[Work order]: Among the records below, find each line that includes the string "node" and copy it.

Stored items from a collection:
- - - - -
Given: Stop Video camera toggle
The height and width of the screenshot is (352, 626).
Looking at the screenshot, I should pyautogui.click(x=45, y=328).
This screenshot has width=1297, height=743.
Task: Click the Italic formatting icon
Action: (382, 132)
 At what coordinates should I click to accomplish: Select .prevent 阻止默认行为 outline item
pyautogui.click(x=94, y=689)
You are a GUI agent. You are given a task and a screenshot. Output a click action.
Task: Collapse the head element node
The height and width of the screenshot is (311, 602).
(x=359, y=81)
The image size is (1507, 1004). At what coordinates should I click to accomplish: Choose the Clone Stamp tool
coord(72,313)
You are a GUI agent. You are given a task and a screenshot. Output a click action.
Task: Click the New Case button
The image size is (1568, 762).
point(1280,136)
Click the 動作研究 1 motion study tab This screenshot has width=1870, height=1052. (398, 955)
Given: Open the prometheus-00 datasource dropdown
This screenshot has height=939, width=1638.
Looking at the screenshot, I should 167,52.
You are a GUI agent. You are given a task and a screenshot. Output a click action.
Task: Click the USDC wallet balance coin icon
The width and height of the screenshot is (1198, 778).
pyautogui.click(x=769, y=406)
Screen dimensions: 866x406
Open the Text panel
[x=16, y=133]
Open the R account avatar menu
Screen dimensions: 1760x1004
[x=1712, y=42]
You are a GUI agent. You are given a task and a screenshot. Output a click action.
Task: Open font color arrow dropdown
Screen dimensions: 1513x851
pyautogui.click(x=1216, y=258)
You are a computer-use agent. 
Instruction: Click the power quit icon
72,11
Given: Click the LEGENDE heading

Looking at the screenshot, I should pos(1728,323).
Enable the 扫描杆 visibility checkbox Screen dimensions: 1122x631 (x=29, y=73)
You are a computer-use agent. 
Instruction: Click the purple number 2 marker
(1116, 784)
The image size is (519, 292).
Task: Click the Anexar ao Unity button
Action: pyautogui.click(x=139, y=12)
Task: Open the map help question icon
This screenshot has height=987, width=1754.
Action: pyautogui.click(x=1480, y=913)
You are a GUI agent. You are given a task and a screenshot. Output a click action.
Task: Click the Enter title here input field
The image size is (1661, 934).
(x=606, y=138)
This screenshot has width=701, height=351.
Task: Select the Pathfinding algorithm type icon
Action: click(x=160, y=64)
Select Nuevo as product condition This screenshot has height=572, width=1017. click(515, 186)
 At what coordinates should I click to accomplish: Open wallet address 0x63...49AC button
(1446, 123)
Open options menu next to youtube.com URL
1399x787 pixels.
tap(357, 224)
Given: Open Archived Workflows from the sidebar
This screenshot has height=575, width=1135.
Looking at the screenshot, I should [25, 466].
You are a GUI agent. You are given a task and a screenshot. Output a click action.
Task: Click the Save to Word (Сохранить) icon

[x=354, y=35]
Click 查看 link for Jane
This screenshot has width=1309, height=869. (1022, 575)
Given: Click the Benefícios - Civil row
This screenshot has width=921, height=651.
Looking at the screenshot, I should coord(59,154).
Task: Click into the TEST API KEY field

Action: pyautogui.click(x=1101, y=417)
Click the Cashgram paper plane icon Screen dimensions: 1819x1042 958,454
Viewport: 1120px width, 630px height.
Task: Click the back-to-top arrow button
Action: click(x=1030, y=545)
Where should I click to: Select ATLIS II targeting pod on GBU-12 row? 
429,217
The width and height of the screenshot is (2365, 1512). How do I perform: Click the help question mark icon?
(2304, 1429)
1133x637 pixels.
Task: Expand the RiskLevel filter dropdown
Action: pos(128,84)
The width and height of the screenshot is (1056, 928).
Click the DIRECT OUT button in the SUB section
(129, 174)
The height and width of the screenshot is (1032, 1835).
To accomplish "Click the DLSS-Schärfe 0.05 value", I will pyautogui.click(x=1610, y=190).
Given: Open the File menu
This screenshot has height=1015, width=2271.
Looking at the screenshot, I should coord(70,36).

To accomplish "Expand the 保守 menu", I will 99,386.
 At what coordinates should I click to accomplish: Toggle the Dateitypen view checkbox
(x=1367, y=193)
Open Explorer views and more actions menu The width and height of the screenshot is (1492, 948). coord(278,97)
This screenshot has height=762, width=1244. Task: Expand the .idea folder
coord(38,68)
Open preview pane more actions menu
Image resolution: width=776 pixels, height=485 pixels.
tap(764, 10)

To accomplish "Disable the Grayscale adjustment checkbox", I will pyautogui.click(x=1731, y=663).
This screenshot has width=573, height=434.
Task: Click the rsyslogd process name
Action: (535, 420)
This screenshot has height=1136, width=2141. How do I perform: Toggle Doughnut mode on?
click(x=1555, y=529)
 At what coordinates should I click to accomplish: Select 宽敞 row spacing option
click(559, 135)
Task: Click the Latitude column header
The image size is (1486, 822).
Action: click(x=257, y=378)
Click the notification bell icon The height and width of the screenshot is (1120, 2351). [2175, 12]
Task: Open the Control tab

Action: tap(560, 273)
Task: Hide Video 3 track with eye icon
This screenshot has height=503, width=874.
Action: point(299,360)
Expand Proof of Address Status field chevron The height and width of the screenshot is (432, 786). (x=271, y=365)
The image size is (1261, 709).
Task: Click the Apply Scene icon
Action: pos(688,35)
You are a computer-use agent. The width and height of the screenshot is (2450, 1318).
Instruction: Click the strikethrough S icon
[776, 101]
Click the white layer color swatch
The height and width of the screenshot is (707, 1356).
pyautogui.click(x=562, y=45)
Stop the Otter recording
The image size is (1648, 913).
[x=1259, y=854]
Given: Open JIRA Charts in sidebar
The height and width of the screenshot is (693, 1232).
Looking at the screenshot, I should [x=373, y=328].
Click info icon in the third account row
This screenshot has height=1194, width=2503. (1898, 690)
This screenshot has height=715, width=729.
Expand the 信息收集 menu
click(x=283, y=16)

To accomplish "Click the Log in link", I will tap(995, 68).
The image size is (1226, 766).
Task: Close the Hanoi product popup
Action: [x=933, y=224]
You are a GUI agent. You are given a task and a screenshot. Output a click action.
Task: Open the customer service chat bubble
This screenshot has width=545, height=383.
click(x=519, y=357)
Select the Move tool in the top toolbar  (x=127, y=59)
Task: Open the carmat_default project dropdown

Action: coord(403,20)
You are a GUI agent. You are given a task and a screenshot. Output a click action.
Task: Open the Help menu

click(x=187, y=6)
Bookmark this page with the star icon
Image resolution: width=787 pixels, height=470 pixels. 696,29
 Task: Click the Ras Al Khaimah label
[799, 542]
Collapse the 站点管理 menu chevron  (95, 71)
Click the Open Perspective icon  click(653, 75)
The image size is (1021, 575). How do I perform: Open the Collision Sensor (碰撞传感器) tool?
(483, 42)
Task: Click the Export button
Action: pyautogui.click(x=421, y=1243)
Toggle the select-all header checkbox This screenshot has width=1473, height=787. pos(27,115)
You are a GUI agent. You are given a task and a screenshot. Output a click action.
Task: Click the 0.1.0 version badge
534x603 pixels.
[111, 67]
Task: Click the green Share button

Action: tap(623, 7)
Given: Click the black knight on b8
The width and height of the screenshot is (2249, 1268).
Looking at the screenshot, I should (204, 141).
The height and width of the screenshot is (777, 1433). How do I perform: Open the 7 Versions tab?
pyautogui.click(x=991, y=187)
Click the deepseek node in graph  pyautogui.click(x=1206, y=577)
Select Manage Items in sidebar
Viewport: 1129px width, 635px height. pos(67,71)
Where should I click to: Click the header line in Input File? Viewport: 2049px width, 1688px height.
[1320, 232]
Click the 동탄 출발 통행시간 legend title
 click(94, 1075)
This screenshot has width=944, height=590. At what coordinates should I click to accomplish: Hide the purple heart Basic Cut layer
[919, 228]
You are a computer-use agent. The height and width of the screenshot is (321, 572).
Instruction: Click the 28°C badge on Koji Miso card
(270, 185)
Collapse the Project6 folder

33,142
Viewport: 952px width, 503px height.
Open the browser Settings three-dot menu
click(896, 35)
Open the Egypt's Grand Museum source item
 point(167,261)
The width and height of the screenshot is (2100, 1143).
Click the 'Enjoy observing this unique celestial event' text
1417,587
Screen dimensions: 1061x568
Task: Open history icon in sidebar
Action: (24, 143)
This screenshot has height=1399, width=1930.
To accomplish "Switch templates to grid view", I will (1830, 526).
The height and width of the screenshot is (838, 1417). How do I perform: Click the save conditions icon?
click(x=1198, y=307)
- - - - -
[Answer box]:
Task: Collapse the head element node
Click the deepseek node in graph  pyautogui.click(x=1206, y=577)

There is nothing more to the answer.